(WRITTEN EXERCISE): Extract every text line of the listing below, word for word and unchanged, and leave out the pictures.

(RECORDS FOR THIS TASK):
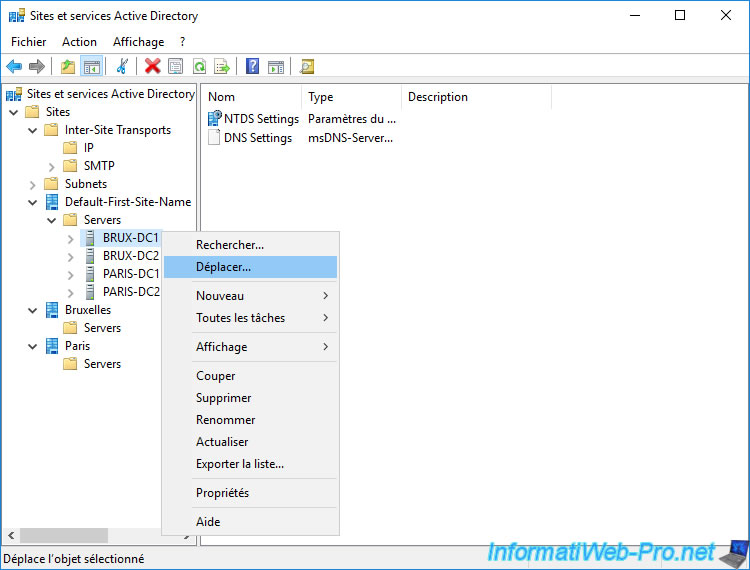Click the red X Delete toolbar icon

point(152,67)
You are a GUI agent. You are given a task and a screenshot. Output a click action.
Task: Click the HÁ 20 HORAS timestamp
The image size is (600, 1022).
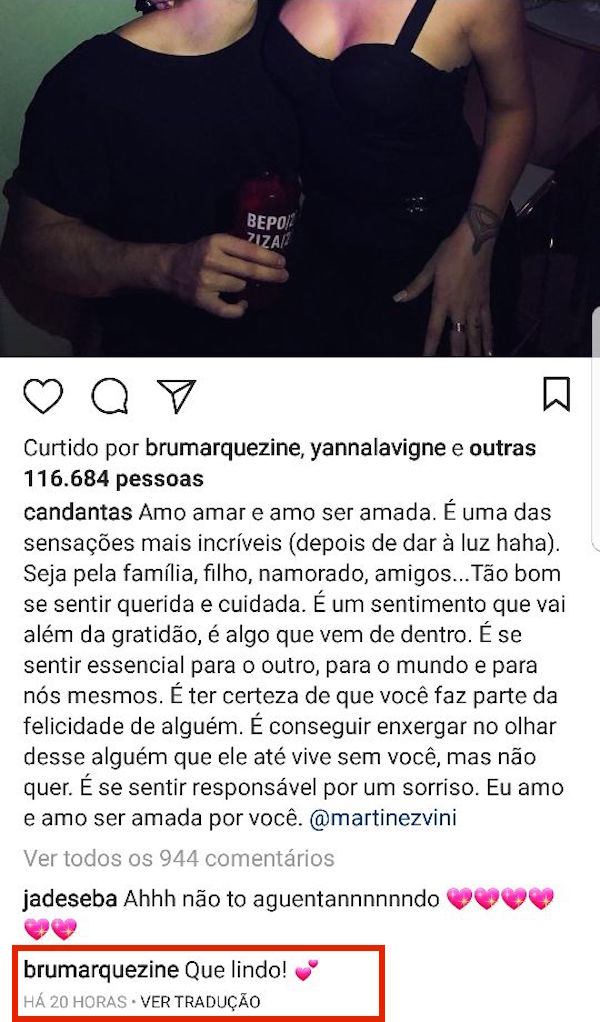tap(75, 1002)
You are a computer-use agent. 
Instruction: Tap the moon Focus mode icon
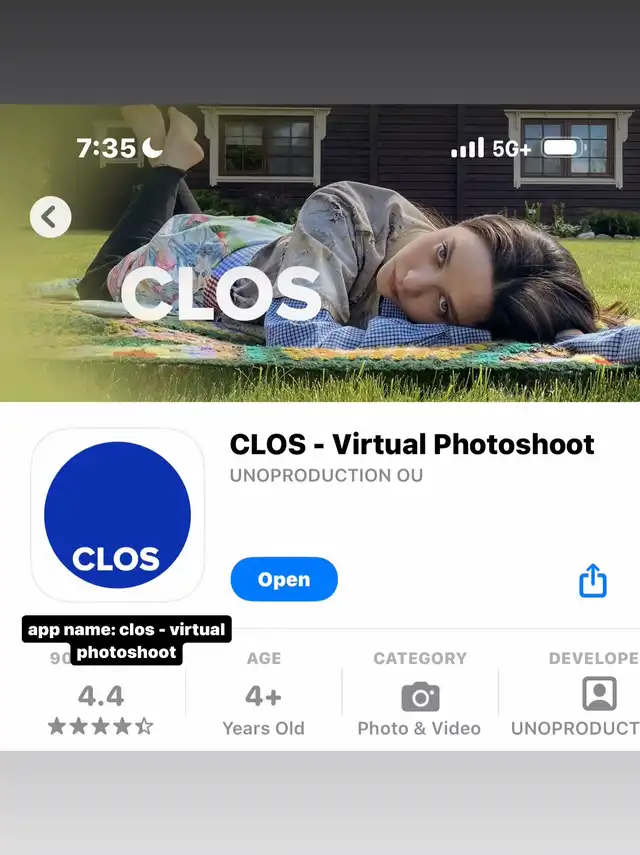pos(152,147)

(WORKED SOLUTION):
Click the red X Delete toolbar icon

point(152,67)
You are a GUI agent. You are given a task and a screenshot. Output a click action.
Task: Click the HÁ 20 HORAS timestamp
The image size is (600, 1022).
tap(75, 1002)
You are a computer-use agent. 
Instruction: Tap the moon Focus mode icon
pos(152,147)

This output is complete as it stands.